TRIBUNNEWS.COM - Kelompok militan Palestina Hamas melunakkan persyaratannya soal proposal gencatan senjata demi menghentikan perang Gaza yang sudah berlangsung selama sembilan bulan.
Dilansir The National, Hamas menyampaikan ide-ide baru kepada mediator di Mesir dan Qatar, kata sumber pada hari Kamis (4/7/2024).
Sumber tersebut mengatakan kepada The National, bahwa permintaan baru Hamas yakni tidak lagi menuntut komitmen Israel secara tertulis terhadap gencatan senjata permanen pada akhir fase awal rencana 45 hari.
Kini, kata sumber tersebut, Hamas akan menerima jaminan internasional bahwa perundingan mengenai gencatan senjata permanen (atau "ketenangan berkelanjutan") akan dimulai pada awal tahap pertama dan selesai sebelum fase berakhir.
Hamas juga telah menyatakan kesediaannya untuk menerima penarikan bertahap tentara Israel dari Gaza.
Hamas membatalkan tuntutan sebelumnya bahwa penarikan penuh pasukan harus diselesaikan pada akhir tahap pertama, menurut sumber tersebut.
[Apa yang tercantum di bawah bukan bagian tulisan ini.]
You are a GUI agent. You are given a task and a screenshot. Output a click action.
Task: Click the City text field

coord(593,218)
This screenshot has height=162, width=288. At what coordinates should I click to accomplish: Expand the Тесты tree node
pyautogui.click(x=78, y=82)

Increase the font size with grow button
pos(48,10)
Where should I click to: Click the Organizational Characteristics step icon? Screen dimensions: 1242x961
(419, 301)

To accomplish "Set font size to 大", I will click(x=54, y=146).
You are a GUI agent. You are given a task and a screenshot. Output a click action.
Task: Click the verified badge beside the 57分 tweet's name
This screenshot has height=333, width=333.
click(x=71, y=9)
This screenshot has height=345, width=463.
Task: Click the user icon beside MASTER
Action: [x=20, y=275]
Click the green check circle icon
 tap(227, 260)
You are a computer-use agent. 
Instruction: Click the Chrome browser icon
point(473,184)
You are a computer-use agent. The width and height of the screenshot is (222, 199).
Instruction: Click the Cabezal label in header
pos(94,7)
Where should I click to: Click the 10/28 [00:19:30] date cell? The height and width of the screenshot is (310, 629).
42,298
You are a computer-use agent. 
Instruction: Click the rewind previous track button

Sumber mengatakan Hamas ingin semua orang dalam daftar tahanan Palestina di Israel yang ingin ditukar dengan sandera, diperbolehkan untuk berjalan bebas, tidak dihalang-halangi untuk kembali ke rumah mereka.
Namun, kata sumber tersebut, Hamas kini terbuka untuk pembebasan mereka atas tiga tahap rencana tersebut.
Pembebasan sandera akan bergantung pada kemajuan pembicaraan mengenai gencatan senjata permanen dan penarikan Israel dari Gaza, kata sumber tersebut.
Menurut Hamas, pemimpin politiknya, Ismail Haniyeh telah melakukan kontak mengenai gagasan yang sedang didiskusikan kelompok mereka dengan para mediator (Mesir dan Qatar) dengan tujuan mencapai kesepakatan.
Pembicaraan juga diadakan dengan para pemimpin Hamas di Turki.
Baca juga: 17.300 Hektar Lahan di Israel Utara Hangus Kena Rudal Hizbullah sejak Oktober 2023
Disebutkan, Hamas bersikap positif terhadap isi dari pembahasan yang berkelanjutan, namun tidak ada rincian lebih lanjut.
Pada hari Rabu (3/7/2024), Israel menerima tanggapan Hamas terhadap perubahan proposal gencatan senjata yang pertama kali diumumkan oleh Presiden AS Joe Biden pada tanggal 31 Mei lalu.
Perdana Menteri Israel Benjamin Netanyahu bersikeras bahwa dia tidak akan menyetujui gencatan senjata permanen di Gaza.